"We're still on that path we've been on for six years," the chairman and CEO of Berkshire Hathaway said on CNBC's " Squawk Alley ." "That's not a bad rate, but it's not a booming rate, either."
Buffett made his remarks as investors around the world ponder whether or not the Federal Reserve will move forward on raising interest rates, given the recent volatility in financial markets.
"If our rates got substantially higher than Europe's, I don't think that would be good for exports in this country," Buffett said. "In economics, you can never do one thing. There is always a 'then what' and I think the 'then what' of raising rates while Europe's trying to keep them low could have some consequences down the line."
Buffett also said he bought more shares of IBM in the first and third quarters. Its stock price was up nearly 2 percent after the interview aired.
The previous time the Oracle of Omaha spoke with CNBC in early August, he discussed the conglomerate's $37.2 billion acquisition of Precision Castparts (PCP), an aircraft equipment maker, saying "This a very high multiple for us to pay."
Berkshire offered $235 per share for the company, a premium of 21.2 percent to Precision's Aug. 10 close of $193.88.
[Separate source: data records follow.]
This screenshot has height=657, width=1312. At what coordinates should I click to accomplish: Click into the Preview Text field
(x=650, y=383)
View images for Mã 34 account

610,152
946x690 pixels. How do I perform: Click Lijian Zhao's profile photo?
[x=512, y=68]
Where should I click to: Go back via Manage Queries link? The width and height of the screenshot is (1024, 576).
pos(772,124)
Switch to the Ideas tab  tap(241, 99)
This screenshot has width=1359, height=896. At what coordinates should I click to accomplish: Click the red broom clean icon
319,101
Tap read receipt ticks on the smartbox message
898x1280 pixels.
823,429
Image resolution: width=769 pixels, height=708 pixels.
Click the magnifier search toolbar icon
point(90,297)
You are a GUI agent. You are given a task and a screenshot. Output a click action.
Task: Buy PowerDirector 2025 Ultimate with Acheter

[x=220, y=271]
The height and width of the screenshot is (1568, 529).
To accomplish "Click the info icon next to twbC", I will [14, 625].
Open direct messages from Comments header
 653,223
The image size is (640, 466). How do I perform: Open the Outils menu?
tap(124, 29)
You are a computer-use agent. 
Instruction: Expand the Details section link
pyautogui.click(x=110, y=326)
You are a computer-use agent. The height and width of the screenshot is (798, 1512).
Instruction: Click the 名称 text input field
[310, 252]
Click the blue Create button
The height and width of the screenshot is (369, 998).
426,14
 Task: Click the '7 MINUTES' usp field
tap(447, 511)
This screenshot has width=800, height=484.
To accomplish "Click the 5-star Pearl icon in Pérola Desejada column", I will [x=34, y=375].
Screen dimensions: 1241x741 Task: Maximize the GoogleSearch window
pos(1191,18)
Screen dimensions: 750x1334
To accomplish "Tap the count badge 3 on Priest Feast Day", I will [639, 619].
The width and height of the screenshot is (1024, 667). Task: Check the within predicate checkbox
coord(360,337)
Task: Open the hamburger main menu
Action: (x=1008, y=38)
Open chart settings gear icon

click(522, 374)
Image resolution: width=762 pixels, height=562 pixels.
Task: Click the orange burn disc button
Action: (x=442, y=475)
On Tuesday, Buffett noted Berkshire would probably spend $32 billion in the next four to five months, largely on the Precision Castparts deal, but that the firm would stick to its spending principles.
"I still got money to buy. I'll never go below $20 billion in cash," he said.
He also discussed why Berkshire took a $4.48 billion stake in oil refiner Phillips 66 (PSXP), after having traded out of the stock in 2013. "We were able to do that on a tax-advantage basis. We didn't trade them because we didn't like the stock," Buffett said.
"I had always intended on coming back in, assuming that the price was right."
Phillips 66 in the last 10 days
-CNBC's Matthew J. Belvedere contributed to this report.
This story has been updated to make clear that Buffett's plans to spend $32 billion in the coming months are part of his pre-existing spending plans and not a new investment.